What you have to do> Go through the entries below and write each one out exactly.

Extracted data entries>
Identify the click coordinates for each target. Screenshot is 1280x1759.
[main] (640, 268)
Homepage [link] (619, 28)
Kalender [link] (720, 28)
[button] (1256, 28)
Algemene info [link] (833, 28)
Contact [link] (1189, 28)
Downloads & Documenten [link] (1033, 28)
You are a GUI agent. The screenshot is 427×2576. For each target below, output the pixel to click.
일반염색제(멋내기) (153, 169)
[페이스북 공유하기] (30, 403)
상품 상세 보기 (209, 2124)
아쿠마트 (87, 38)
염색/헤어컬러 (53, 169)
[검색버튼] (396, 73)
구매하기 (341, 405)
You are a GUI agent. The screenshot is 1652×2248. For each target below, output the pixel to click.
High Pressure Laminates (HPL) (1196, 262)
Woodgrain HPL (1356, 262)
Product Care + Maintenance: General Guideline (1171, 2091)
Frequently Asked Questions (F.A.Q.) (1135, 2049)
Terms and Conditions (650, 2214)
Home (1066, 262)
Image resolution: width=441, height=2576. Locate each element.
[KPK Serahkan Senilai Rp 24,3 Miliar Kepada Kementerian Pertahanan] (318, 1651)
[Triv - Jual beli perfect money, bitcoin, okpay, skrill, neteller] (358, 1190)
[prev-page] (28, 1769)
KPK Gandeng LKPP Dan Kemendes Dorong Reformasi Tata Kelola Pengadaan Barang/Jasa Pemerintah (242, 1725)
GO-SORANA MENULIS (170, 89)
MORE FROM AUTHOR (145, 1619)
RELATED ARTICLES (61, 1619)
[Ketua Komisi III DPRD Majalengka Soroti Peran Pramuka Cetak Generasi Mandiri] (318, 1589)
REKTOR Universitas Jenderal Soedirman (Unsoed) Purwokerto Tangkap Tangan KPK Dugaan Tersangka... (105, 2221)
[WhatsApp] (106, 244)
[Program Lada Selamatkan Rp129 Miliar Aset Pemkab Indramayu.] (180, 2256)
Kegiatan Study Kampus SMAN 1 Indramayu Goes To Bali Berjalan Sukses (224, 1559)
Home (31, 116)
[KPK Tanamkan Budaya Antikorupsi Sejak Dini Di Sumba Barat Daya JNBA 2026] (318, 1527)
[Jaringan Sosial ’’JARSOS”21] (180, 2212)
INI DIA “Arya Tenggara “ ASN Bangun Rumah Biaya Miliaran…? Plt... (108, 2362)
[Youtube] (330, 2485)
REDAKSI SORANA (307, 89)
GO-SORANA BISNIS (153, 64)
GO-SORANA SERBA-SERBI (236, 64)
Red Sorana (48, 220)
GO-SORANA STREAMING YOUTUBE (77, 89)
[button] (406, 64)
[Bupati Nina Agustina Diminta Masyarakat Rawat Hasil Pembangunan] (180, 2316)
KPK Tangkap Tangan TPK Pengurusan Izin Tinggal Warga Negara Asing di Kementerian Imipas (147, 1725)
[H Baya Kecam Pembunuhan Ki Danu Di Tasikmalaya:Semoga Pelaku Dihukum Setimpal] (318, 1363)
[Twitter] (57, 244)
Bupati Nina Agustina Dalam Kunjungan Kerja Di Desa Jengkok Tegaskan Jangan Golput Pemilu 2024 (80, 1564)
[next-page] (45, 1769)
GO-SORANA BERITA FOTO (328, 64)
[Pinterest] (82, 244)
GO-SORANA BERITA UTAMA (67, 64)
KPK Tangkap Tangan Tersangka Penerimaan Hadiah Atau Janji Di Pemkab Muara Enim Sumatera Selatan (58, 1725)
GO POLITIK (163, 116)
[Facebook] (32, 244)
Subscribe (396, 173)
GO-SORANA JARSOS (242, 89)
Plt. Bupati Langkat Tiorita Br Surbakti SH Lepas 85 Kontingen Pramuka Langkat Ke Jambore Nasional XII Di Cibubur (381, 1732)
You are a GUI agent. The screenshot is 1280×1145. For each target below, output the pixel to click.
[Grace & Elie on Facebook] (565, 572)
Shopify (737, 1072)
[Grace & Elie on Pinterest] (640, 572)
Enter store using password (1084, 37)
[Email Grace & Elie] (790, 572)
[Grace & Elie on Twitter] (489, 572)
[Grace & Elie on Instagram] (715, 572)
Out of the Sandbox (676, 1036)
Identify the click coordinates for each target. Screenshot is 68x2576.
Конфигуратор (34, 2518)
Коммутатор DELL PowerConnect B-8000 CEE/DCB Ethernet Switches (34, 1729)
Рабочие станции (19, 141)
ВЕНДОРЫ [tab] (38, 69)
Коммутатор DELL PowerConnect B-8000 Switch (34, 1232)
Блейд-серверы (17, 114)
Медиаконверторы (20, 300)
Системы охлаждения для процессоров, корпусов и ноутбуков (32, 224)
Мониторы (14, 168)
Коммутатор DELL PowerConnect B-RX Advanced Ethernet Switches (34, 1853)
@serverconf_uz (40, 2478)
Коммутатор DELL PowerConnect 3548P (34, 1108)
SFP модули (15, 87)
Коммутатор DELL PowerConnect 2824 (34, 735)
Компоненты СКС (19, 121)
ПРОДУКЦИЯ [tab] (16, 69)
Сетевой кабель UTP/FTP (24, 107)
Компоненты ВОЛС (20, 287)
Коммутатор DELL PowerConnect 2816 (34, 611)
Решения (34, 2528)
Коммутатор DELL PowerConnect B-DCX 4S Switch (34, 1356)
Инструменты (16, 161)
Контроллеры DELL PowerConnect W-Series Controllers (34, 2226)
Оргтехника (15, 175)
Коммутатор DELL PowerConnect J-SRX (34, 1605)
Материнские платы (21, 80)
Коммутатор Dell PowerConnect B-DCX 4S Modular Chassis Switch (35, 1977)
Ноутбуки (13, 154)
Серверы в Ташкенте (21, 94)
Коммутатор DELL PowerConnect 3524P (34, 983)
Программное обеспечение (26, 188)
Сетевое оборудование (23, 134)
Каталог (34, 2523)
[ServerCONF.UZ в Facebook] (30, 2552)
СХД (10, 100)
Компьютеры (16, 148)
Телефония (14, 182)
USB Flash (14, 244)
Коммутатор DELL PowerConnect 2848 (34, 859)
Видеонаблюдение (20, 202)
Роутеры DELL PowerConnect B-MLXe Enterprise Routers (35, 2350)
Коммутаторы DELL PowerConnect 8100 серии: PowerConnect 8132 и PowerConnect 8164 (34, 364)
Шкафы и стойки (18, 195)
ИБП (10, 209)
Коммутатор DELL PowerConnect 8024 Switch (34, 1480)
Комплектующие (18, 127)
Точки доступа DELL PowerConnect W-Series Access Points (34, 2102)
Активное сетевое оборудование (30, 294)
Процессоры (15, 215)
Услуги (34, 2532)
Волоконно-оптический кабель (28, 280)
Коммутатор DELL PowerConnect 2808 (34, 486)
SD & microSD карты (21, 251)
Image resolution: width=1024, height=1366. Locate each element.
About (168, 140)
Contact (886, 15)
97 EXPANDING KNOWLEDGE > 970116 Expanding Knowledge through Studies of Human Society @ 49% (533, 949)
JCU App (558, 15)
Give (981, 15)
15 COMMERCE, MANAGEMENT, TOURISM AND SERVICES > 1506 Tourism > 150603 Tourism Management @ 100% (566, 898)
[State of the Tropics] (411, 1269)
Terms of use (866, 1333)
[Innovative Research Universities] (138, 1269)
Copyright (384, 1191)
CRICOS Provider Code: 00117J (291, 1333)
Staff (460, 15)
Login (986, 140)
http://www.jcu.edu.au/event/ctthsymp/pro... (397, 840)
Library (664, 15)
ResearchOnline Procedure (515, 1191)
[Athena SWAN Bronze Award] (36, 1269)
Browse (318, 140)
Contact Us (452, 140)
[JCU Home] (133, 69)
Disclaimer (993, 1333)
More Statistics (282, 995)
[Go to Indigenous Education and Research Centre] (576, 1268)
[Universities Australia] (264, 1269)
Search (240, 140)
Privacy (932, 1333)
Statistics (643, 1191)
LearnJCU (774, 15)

Solution to the exercise>
Identify the click coordinates for each target. Screenshot is 1280x1759.
[main] (640, 268)
Homepage [link] (619, 28)
Kalender [link] (720, 28)
[button] (1256, 28)
Algemene info [link] (833, 28)
Contact [link] (1189, 28)
Downloads & Documenten [link] (1033, 28)
You are a GUI agent. The screenshot is 427×2576. For each target below, output the pixel to click.
일반염색제(멋내기) (153, 169)
[페이스북 공유하기] (30, 403)
상품 상세 보기 (209, 2124)
아쿠마트 (87, 38)
염색/헤어컬러 (53, 169)
[검색버튼] (396, 73)
구매하기 (341, 405)
You are a GUI agent. The screenshot is 1652×2248. For each target below, output the pixel to click.
High Pressure Laminates (HPL) (1196, 262)
Woodgrain HPL (1356, 262)
Product Care + Maintenance: General Guideline (1171, 2091)
Frequently Asked Questions (F.A.Q.) (1135, 2049)
Terms and Conditions (650, 2214)
Home (1066, 262)
Image resolution: width=441, height=2576. Locate each element.
[KPK Serahkan Senilai Rp 24,3 Miliar Kepada Kementerian Pertahanan] (318, 1651)
[Triv - Jual beli perfect money, bitcoin, okpay, skrill, neteller] (358, 1190)
[prev-page] (28, 1769)
KPK Gandeng LKPP Dan Kemendes Dorong Reformasi Tata Kelola Pengadaan Barang/Jasa Pemerintah (242, 1725)
GO-SORANA MENULIS (170, 89)
MORE FROM AUTHOR (145, 1619)
RELATED ARTICLES (61, 1619)
[Ketua Komisi III DPRD Majalengka Soroti Peran Pramuka Cetak Generasi Mandiri] (318, 1589)
REKTOR Universitas Jenderal Soedirman (Unsoed) Purwokerto Tangkap Tangan KPK Dugaan Tersangka... (105, 2221)
[WhatsApp] (106, 244)
[Program Lada Selamatkan Rp129 Miliar Aset Pemkab Indramayu.] (180, 2256)
Kegiatan Study Kampus SMAN 1 Indramayu Goes To Bali Berjalan Sukses (224, 1559)
Home (31, 116)
[KPK Tanamkan Budaya Antikorupsi Sejak Dini Di Sumba Barat Daya JNBA 2026] (318, 1527)
[Jaringan Sosial ’’JARSOS”21] (180, 2212)
INI DIA “Arya Tenggara “ ASN Bangun Rumah Biaya Miliaran…? Plt... (108, 2362)
[Youtube] (330, 2485)
REDAKSI SORANA (307, 89)
GO-SORANA BISNIS (153, 64)
GO-SORANA SERBA-SERBI (236, 64)
Red Sorana (48, 220)
GO-SORANA STREAMING YOUTUBE (77, 89)
[button] (406, 64)
[Bupati Nina Agustina Diminta Masyarakat Rawat Hasil Pembangunan] (180, 2316)
KPK Tangkap Tangan TPK Pengurusan Izin Tinggal Warga Negara Asing di Kementerian Imipas (147, 1725)
[H Baya Kecam Pembunuhan Ki Danu Di Tasikmalaya:Semoga Pelaku Dihukum Setimpal] (318, 1363)
[Twitter] (57, 244)
Bupati Nina Agustina Dalam Kunjungan Kerja Di Desa Jengkok Tegaskan Jangan Golput Pemilu 2024 (80, 1564)
[next-page] (45, 1769)
GO-SORANA BERITA FOTO (328, 64)
[Pinterest] (82, 244)
GO-SORANA BERITA UTAMA (67, 64)
KPK Tangkap Tangan Tersangka Penerimaan Hadiah Atau Janji Di Pemkab Muara Enim Sumatera Selatan (58, 1725)
GO POLITIK (163, 116)
[Facebook] (32, 244)
Subscribe (396, 173)
GO-SORANA JARSOS (242, 89)
Plt. Bupati Langkat Tiorita Br Surbakti SH Lepas 85 Kontingen Pramuka Langkat Ke Jambore Nasional XII Di Cibubur (381, 1732)
You are a GUI agent. The screenshot is 1280×1145. For each target below, output the pixel to click.
[Grace & Elie on Facebook] (565, 572)
Shopify (737, 1072)
[Grace & Elie on Pinterest] (640, 572)
Enter store using password (1084, 37)
[Email Grace & Elie] (790, 572)
[Grace & Elie on Twitter] (489, 572)
[Grace & Elie on Instagram] (715, 572)
Out of the Sandbox (676, 1036)
Identify the click coordinates for each target. Screenshot is 68x2576.
Конфигуратор (34, 2518)
Коммутатор DELL PowerConnect B-8000 CEE/DCB Ethernet Switches (34, 1729)
Рабочие станции (19, 141)
ВЕНДОРЫ [tab] (38, 69)
Коммутатор DELL PowerConnect B-8000 Switch (34, 1232)
Блейд-серверы (17, 114)
Медиаконверторы (20, 300)
Системы охлаждения для процессоров, корпусов и ноутбуков (32, 224)
Мониторы (14, 168)
Коммутатор DELL PowerConnect B-RX Advanced Ethernet Switches (34, 1853)
@serverconf_uz (40, 2478)
Коммутатор DELL PowerConnect 3548P (34, 1108)
SFP модули (15, 87)
Коммутатор DELL PowerConnect 2824 (34, 735)
Компоненты СКС (19, 121)
ПРОДУКЦИЯ [tab] (16, 69)
Сетевой кабель UTP/FTP (24, 107)
Компоненты ВОЛС (20, 287)
Коммутатор DELL PowerConnect 2816 (34, 611)
Решения (34, 2528)
Коммутатор DELL PowerConnect B-DCX 4S Switch (34, 1356)
Инструменты (16, 161)
Контроллеры DELL PowerConnect W-Series Controllers (34, 2226)
Оргтехника (15, 175)
Коммутатор DELL PowerConnect J-SRX (34, 1605)
Материнские платы (21, 80)
Коммутатор Dell PowerConnect B-DCX 4S Modular Chassis Switch (35, 1977)
Ноутбуки (13, 154)
Серверы в Ташкенте (21, 94)
Коммутатор DELL PowerConnect 3524P (34, 983)
Программное обеспечение (26, 188)
Сетевое оборудование (23, 134)
Каталог (34, 2523)
[ServerCONF.UZ в Facebook] (30, 2552)
СХД (10, 100)
Компьютеры (16, 148)
Телефония (14, 182)
USB Flash (14, 244)
Коммутатор DELL PowerConnect 2848 (34, 859)
Видеонаблюдение (20, 202)
Роутеры DELL PowerConnect B-MLXe Enterprise Routers (35, 2350)
Коммутаторы DELL PowerConnect 8100 серии: PowerConnect 8132 и PowerConnect 8164 (34, 364)
Шкафы и стойки (18, 195)
ИБП (10, 209)
Коммутатор DELL PowerConnect 8024 Switch (34, 1480)
Комплектующие (18, 127)
Точки доступа DELL PowerConnect W-Series Access Points (34, 2102)
Активное сетевое оборудование (30, 294)
Процессоры (15, 215)
Услуги (34, 2532)
Волоконно-оптический кабель (28, 280)
Коммутатор DELL PowerConnect 2808 (34, 486)
SD & microSD карты (21, 251)
Image resolution: width=1024, height=1366. Locate each element.
About (168, 140)
Contact (886, 15)
97 EXPANDING KNOWLEDGE > 970116 Expanding Knowledge through Studies of Human Society @ 49% (533, 949)
JCU App (558, 15)
Give (981, 15)
15 COMMERCE, MANAGEMENT, TOURISM AND SERVICES > 1506 Tourism > 150603 Tourism Management @ 100% (566, 898)
[State of the Tropics] (411, 1269)
Terms of use (866, 1333)
[Innovative Research Universities] (138, 1269)
Copyright (384, 1191)
CRICOS Provider Code: 00117J (291, 1333)
Staff (460, 15)
Login (986, 140)
http://www.jcu.edu.au/event/ctthsymp/pro... (397, 840)
Library (664, 15)
ResearchOnline Procedure (515, 1191)
[Athena SWAN Bronze Award] (36, 1269)
Browse (318, 140)
Contact Us (452, 140)
[JCU Home] (133, 69)
Disclaimer (993, 1333)
More Statistics (282, 995)
[Go to Indigenous Education and Research Centre] (576, 1268)
[Universities Australia] (264, 1269)
Search (240, 140)
Privacy (932, 1333)
Statistics (643, 1191)
LearnJCU (774, 15)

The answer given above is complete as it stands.